Ultimately, the Comment proposes legislative and judicial reforms to codify guardrails around interpretive canons in order to ensure that textualism in Wisconsin fulfills its promise of objectivity, rather than serving as a vehicle for ideological outcomes. With Kalal under threat, this Comment suggests frameworks for refining Wisconsin’s textualist approach. The recent 2025 election, which cemented the liberal majority, presents a critical juncture: Wisconsin’s courts can embrace a more disciplined textualist methodology or revert to the fractured, policy-laden interpretations of the past.
Note
United States v. Brewbaker: Just How Per Se Is the Per Se Rule in Criminal Antitrust Enforcement?
Emma Dzwierzynski
The Fourth Circuit recently held in United States v. Brewbaker that a bid-rigging agreement between horizontal competitors who also interacted with each other vertically as manufacturer and distributor must be analyzed under the Sherman Act using the rule of reason, not the per se rule. This holding is incorrect. The general rule is that bid-rigging agreements are analyzed using the per se rule, and the vertical interaction between the Brewbaker parties outside the scope of their bid-rigging agreement should not have altered this general rule. By looking at the entire relationship between the parties to ascertain whether the per se rule or the rule of reason applied, rather than just the relationship between the parties within the allegedly anticompetitive agreement, the court ignored decades’ worth of analogous precedent from other circuits and the United States Supreme Court.
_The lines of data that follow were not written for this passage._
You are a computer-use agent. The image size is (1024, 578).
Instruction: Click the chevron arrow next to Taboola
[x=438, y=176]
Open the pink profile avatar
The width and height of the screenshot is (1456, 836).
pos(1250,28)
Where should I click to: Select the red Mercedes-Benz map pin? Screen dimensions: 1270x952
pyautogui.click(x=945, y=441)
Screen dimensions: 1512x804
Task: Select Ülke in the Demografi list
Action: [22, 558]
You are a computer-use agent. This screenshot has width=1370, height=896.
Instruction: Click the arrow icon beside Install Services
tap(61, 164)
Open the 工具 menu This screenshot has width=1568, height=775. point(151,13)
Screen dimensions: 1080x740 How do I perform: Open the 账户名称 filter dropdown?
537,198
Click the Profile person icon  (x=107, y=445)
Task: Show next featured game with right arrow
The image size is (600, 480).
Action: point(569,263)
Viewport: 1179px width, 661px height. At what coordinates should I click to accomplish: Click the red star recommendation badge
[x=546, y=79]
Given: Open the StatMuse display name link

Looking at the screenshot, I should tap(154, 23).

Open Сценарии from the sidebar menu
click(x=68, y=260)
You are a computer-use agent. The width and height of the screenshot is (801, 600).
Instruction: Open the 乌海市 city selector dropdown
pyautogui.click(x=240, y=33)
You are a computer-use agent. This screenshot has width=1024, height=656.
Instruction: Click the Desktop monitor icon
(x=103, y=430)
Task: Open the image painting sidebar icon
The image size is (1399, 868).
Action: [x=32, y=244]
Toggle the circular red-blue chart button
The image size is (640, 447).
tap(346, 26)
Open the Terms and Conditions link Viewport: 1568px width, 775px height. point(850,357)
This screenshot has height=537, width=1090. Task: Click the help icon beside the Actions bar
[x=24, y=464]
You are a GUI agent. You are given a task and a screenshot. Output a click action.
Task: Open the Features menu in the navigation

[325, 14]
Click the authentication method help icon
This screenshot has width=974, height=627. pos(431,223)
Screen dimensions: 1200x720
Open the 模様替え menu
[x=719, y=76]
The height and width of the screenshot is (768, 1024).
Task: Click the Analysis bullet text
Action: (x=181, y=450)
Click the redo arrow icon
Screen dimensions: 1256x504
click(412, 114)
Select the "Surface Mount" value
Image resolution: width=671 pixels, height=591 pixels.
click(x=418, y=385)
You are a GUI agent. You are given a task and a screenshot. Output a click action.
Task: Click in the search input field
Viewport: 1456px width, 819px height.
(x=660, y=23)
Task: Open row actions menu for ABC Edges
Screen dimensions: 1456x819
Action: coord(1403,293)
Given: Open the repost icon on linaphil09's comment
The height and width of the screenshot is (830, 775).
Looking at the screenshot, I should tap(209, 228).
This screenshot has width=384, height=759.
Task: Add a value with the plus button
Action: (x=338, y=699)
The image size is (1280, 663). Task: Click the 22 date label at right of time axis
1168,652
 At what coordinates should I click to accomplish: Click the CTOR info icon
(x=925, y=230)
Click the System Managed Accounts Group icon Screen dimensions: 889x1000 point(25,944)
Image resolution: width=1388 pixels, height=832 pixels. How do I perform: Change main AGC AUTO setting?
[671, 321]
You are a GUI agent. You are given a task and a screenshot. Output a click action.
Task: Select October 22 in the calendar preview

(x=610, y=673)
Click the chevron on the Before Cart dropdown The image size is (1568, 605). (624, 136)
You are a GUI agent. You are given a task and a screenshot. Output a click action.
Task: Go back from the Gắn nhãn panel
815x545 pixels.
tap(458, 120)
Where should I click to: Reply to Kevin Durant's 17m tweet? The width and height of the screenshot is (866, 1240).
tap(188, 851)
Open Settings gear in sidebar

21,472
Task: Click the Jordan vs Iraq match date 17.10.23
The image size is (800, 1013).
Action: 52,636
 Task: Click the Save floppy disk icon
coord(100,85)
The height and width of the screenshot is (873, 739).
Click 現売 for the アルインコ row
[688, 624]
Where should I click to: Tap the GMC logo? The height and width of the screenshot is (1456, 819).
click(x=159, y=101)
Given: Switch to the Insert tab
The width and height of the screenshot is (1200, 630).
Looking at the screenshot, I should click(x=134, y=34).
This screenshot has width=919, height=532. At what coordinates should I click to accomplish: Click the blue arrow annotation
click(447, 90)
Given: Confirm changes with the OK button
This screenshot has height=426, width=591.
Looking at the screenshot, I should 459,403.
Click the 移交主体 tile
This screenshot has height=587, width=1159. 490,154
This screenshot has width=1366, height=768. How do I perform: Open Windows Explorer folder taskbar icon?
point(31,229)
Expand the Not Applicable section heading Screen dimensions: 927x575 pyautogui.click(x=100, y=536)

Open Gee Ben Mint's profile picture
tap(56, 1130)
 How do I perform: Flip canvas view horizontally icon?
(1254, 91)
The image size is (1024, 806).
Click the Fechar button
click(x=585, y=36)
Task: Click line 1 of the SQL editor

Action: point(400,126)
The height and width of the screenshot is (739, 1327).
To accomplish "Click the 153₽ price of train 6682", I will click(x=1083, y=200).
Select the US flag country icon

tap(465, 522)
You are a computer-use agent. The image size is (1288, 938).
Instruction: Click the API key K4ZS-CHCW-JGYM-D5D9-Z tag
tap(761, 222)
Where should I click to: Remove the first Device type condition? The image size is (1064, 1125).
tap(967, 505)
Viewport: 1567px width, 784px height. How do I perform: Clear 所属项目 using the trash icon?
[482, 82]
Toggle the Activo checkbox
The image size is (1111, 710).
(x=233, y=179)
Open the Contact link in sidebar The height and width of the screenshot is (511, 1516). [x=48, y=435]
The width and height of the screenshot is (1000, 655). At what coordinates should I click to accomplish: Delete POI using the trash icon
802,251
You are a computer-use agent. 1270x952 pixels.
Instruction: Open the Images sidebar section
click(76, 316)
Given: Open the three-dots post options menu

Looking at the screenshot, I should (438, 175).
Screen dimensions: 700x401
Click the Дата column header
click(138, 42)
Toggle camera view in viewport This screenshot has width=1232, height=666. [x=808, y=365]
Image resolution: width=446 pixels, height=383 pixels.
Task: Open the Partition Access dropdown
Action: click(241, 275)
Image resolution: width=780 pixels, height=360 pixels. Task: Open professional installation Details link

Further, the court ignored the fact that any procompetitive effects from the vertical interaction between the parties did not mitigate the anticompetitive effects from the horizontal bid-rigging agreement between the parties. The government typically only criminally prosecutes per se illegal schemes, so, in practice, the Brewbaker decision will lead to lower prosecution rates within the Fourth Circuit. This, in turn, will harm consumers and taxpayers who often bear the financial burden of increased costs resulting from bid rigging. Considering the country’s recent antagonism towards the per se rule more broadly, there is a plausible chance that this holding will be adopted by other circuits, leading to a reckoning for the government’s criminal antitrust enforcement.